Home › Forums › Introduction to Truffle Hunting › Homework Forum – Introduction to Truffle Hunting › Mary Hammond & Salu › Reply To: Mary Hammond & Salu
We do cover 2 person handling and one handler multi dog situations in the 3rd level of our course.
We don’t recommend it as a practice generally but there are occasions and teams that can do it successfully. It will depend on many factors, but one of the things that is difficult working two dogs in the field as a handler is your attention is split. You’ll often hear Kristin and I saying you should have 100% attention on your dog at all times while you are working. Your dog deserves that and with two dogs something suffers. There are teams where the dogs will work in concert to locate hides, but often you’ll have two dogs who are off finding truffles in different directions and you can’t be at both locations at physically the same time. We will address this concept in depth later. Inter-dog dynamics come into play as well at that point.
*Personally I have worked two dogs at a time, but it is a rare circumstance and often is heavily managed if I do it at all. I prefer to work each alone for some of the reasons described above.

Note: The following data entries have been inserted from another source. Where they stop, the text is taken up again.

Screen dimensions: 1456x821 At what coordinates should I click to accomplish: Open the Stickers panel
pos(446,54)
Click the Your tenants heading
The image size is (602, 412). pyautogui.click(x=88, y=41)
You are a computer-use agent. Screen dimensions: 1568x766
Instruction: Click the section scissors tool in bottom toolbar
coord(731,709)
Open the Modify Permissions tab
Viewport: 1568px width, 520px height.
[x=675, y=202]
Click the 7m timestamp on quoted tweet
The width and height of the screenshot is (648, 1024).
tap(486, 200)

Dogs can and do Learn through observation, and that’s okay as long as that isn’t the only tool in the tool box. It was okay to do that as described, and YES rewarding him, and showing him where it was so he can engage in the experience with you & Lola was appropriate and even encouraged in that situation if he was viewing it anyway. Later in the course series if that is something you are interested in, it might be interesting to explore the dynamic of how the two of them & you work together to truffle hunt- but we’d say not yet. Because you also want to be respectful to Lola in those situations and provide all the support both dogs need at this stage. But yes, that was okay and there are some teams who can do it successfully- but again it depends on the dogs, their dynamics, and how they work together (or apart).